Afinal, esses locais cheios de servidores, que precisam ser constantemente resfriados para poderem funcionar 24 horas por dia, não precisam de ninguém que os liguem e desliguem, pois rodam automaticamente. Portanto, não há necessidade de contratação de grandes contingentes de trabalhadores. Além disso, os equipamentos são todos importados, nada é produzido no Brasil e seu funcionamento exige grande quantidade de energia e de água. Estima-se que 1% da demanda global por energia seja proveniente de centros de dados de computação em nuvem. Considerando isso, será que o valor agregado produzido no Brasil é suficientemente grande para justificar o uso dos nossos recursos naturais? Apesar de considerados verdes, pois renováveis, como a energia elétrica e a água, sua exploração não deixa de ter impactos ambientais e de ser algo que não ficará disponível para a população. Finalmente, será que algum conhecimento será produzido no Brasil com a instalação de centros de dados? Ou só haverá o processamento mecânico aqui e os resultados serão compilados, analisados e transformados em aplicações tecnológicas na sede das empresas que instalam os centros de dados aqui?
Em suma, a definição dada pelo ouvinte de “plantation de dados” pode ter colocado o dedo na ferida do Brasil, apontada por Cristovam Buarque em sua coluna na revista VEJA e mencionada na abertura deste artigo. Se multinacionais como Microsoft e Amazon estão instalando centros de dados no Brasil simplesmente por causa das nossas fontes de recursos naturais renováveis, isso é sintoma da nossa falta de cérebros que pudessem se debruçar sobre esses dados processados e criar soluções de AI para problemas reais a partir disso. E se não temos cérebros suficientes que atraiam empresas é porque não temos educação de qualidade que prepare os alunos para refletir e gerar produtos e serviços inovadores.
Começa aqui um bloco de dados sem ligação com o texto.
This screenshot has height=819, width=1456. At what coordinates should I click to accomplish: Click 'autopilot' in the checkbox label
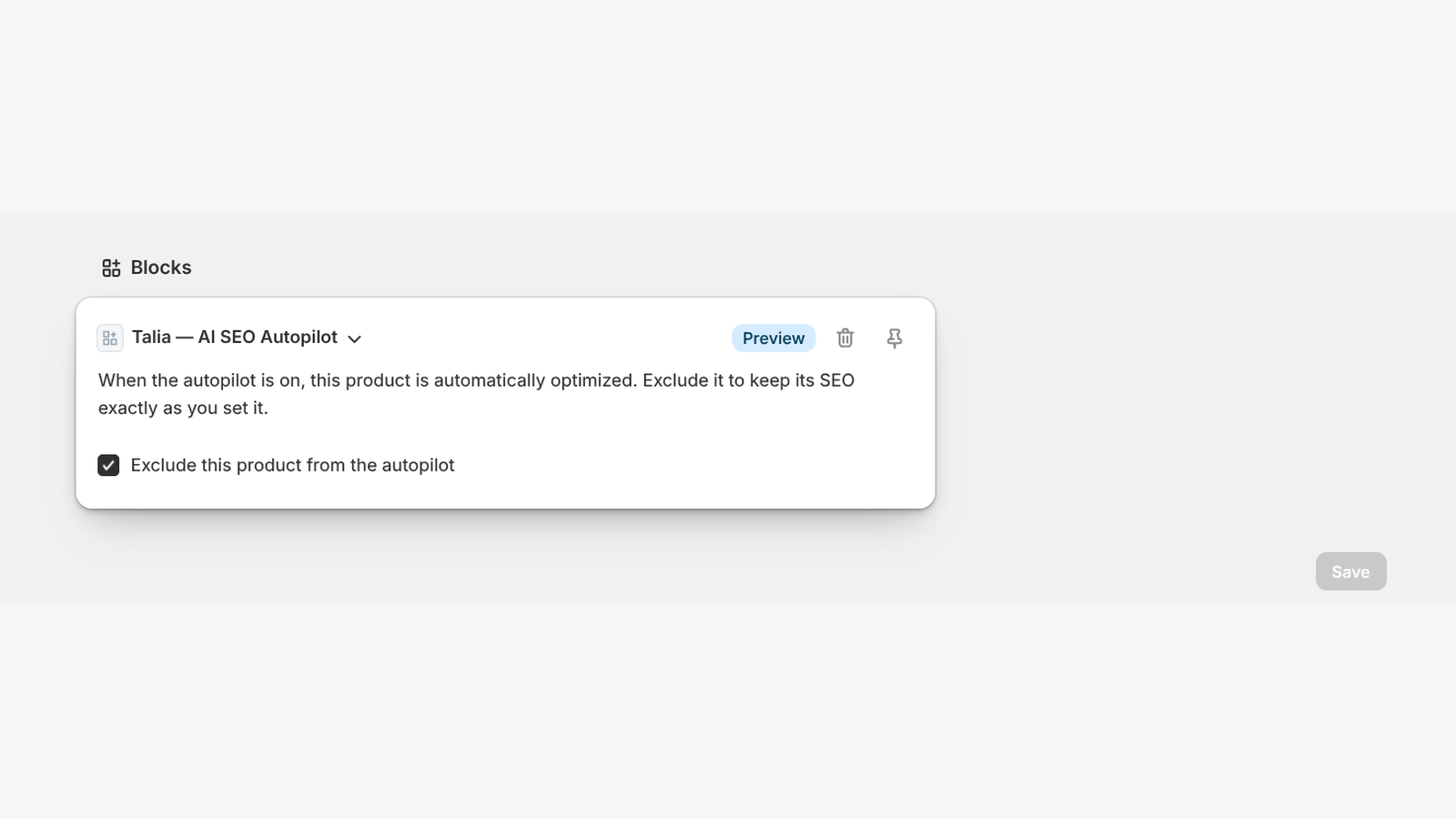[x=418, y=465]
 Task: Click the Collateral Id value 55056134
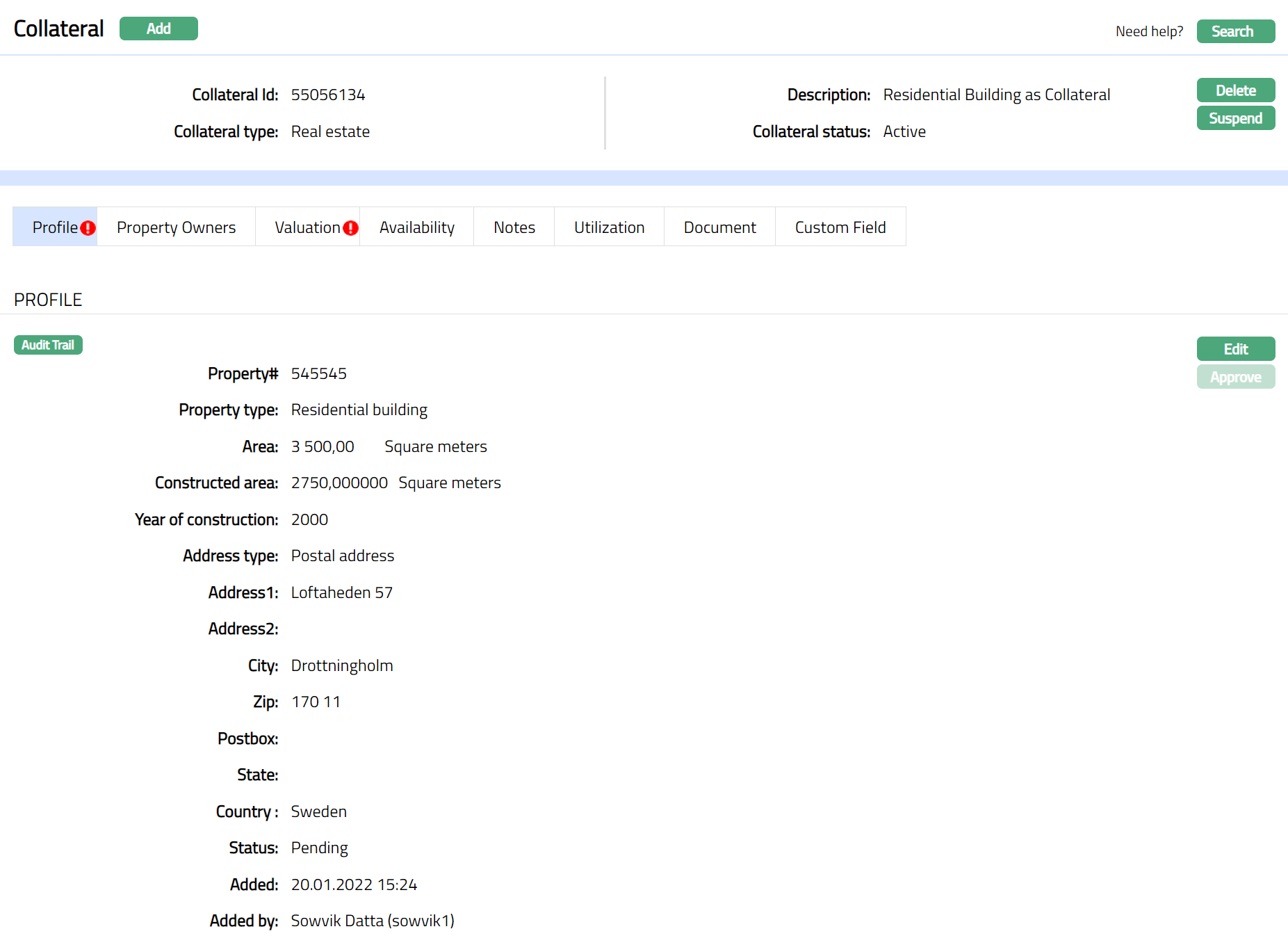(328, 95)
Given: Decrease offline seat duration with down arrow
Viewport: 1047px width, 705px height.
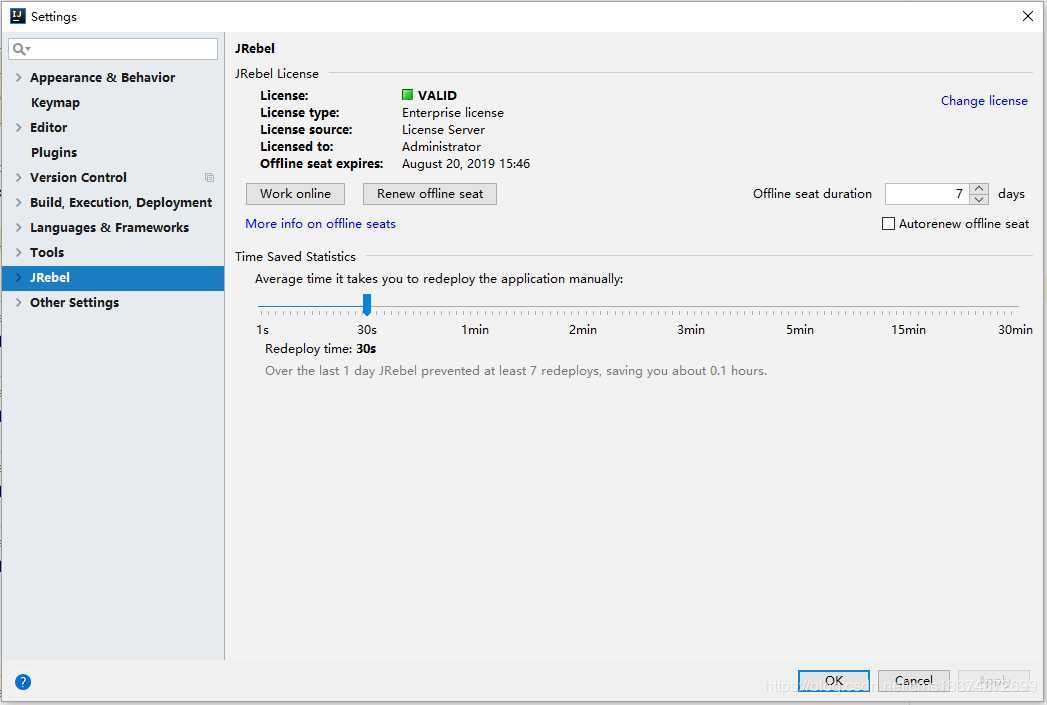Looking at the screenshot, I should click(x=980, y=199).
Prezados leitores, enquanto a tarefa do momento é ter uma opinião sobre se Bolsonaro ou não tentou um golpe de estado em 8 de janeiro de 2023, mesmo que nenhum de nós tenha lido a denúncia da Procuradoria-Geral da República, nos gabinetes de Brasília preparam-se medidas para atrair empresas para espalharem plantations pelo Brasil, como se já não tivéssemos um número suficiente delas. De soja ou de dados, elas revelam o ponto fraco do Brasil em termos de formação de capital humano. Talvez quando o ciclo de julgamentos de celebridades políticas termine, possamos nos dedicar a resolver assuntos mais estratégicos para o nosso futuro.